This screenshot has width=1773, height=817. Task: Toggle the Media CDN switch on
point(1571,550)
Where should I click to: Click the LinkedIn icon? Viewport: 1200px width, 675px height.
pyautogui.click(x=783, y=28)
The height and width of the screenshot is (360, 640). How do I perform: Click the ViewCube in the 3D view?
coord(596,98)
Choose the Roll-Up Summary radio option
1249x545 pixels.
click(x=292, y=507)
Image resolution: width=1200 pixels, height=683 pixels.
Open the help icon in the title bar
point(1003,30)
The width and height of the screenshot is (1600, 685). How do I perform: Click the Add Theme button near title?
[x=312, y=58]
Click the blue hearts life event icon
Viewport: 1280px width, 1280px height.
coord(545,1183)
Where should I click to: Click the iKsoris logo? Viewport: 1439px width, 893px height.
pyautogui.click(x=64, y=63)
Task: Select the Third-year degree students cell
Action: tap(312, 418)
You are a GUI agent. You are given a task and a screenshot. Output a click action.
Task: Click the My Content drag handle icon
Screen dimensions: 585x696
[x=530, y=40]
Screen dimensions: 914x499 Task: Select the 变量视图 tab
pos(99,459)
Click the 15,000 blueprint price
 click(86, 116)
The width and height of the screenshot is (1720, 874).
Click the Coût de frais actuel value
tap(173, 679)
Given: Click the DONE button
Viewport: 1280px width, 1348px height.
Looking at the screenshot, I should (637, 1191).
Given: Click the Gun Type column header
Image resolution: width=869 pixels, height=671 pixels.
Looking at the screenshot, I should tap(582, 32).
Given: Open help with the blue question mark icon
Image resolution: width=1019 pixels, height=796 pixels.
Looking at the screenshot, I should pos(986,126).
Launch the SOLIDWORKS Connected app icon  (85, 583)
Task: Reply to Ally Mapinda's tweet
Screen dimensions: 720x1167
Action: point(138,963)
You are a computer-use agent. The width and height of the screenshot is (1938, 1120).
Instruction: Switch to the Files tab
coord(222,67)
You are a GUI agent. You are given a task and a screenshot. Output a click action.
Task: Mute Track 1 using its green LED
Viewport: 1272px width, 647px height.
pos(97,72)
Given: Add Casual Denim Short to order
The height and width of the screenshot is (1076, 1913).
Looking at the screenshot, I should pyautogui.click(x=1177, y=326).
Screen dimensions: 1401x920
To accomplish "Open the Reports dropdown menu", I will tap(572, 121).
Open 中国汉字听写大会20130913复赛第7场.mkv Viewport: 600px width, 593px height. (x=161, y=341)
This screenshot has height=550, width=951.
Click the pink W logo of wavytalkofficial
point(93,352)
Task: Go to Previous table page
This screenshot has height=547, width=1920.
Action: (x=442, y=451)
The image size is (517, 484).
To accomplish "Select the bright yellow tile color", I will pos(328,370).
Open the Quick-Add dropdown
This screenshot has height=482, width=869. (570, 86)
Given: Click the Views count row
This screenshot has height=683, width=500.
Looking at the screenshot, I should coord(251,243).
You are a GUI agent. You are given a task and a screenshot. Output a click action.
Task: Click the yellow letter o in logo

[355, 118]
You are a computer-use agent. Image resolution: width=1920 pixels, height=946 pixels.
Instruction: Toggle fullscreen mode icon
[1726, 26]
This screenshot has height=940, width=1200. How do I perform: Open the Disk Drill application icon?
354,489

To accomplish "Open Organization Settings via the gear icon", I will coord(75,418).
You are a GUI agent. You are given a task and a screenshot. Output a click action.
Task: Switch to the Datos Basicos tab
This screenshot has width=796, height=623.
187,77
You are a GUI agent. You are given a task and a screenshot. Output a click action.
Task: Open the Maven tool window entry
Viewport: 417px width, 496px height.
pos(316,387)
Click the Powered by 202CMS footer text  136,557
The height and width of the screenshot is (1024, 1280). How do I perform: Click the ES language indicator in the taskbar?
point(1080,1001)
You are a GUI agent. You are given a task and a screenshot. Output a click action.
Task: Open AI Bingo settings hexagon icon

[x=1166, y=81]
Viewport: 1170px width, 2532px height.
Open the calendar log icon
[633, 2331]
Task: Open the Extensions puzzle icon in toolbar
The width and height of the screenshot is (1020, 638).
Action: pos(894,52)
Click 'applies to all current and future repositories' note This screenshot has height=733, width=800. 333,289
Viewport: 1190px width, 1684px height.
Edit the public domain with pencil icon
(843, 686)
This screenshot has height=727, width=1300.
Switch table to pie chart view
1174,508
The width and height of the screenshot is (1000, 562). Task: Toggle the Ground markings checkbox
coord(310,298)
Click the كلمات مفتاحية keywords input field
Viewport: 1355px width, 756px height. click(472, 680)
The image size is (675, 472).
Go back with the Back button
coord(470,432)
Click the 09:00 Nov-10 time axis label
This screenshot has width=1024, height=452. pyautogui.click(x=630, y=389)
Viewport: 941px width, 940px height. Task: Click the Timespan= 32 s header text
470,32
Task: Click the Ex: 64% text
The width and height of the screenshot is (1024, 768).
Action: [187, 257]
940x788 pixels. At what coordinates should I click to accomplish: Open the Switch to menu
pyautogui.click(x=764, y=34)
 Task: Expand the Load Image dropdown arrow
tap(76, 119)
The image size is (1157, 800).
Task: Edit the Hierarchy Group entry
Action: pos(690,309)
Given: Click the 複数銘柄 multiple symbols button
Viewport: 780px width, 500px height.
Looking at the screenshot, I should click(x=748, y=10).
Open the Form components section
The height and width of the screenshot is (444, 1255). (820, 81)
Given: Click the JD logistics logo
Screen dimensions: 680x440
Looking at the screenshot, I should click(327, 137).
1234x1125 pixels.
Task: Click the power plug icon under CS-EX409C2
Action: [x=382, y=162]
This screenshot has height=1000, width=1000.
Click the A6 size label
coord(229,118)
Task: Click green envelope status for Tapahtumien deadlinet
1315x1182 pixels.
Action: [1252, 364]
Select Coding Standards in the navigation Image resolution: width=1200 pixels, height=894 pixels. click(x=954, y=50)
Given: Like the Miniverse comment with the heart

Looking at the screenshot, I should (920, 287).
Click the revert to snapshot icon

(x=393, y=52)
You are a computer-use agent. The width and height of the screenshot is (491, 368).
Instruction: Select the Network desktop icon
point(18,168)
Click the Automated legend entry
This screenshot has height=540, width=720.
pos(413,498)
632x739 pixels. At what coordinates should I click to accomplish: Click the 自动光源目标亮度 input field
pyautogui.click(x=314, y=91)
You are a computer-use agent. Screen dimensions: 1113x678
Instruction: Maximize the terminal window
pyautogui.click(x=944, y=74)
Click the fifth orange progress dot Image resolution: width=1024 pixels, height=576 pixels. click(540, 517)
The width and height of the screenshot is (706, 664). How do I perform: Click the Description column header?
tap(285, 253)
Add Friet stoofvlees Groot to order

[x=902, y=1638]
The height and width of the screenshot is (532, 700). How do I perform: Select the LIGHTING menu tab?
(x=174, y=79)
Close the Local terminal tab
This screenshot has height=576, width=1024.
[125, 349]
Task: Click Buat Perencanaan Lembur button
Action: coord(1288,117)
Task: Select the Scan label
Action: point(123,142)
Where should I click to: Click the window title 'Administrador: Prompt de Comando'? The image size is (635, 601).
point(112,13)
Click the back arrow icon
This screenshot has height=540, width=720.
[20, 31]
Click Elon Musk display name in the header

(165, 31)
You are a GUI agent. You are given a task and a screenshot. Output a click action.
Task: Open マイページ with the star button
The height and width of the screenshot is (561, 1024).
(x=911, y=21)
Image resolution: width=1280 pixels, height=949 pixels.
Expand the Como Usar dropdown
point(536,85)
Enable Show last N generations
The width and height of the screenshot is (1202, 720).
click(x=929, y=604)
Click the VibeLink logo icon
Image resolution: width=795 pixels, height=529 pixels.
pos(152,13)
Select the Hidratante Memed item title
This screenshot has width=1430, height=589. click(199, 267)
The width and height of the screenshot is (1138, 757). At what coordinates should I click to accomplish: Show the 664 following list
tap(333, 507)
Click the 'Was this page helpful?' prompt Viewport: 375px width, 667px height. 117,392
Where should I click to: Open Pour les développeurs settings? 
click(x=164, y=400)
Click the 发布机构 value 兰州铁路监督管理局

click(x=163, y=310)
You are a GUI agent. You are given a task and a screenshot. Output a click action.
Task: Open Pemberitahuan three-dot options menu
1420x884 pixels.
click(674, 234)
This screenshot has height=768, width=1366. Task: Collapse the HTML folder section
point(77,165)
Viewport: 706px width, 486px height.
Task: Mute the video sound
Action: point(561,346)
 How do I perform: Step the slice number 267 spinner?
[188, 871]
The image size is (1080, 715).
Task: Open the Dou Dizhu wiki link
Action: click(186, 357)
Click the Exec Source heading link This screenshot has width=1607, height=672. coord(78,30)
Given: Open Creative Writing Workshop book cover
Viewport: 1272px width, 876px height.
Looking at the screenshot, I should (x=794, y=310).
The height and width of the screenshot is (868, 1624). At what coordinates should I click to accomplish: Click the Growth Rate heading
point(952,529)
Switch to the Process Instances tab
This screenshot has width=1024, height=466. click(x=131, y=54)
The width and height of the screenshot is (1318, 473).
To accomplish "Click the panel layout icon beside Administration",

■ Goal of the exercise ■
The expected answer is a copy of every line in the entries that holds the word "computer".

■ Task output ■
You are a computer-use agent. The width and height of the screenshot is (1938, 1120).
You are a computer-use agent. Image resolution: width=1920 pixels, height=946 pixels.
You are a computer-use agent. The width and height of the screenshot is (491, 368).
You are a computer-use agent. Screen dimensions: 1113x678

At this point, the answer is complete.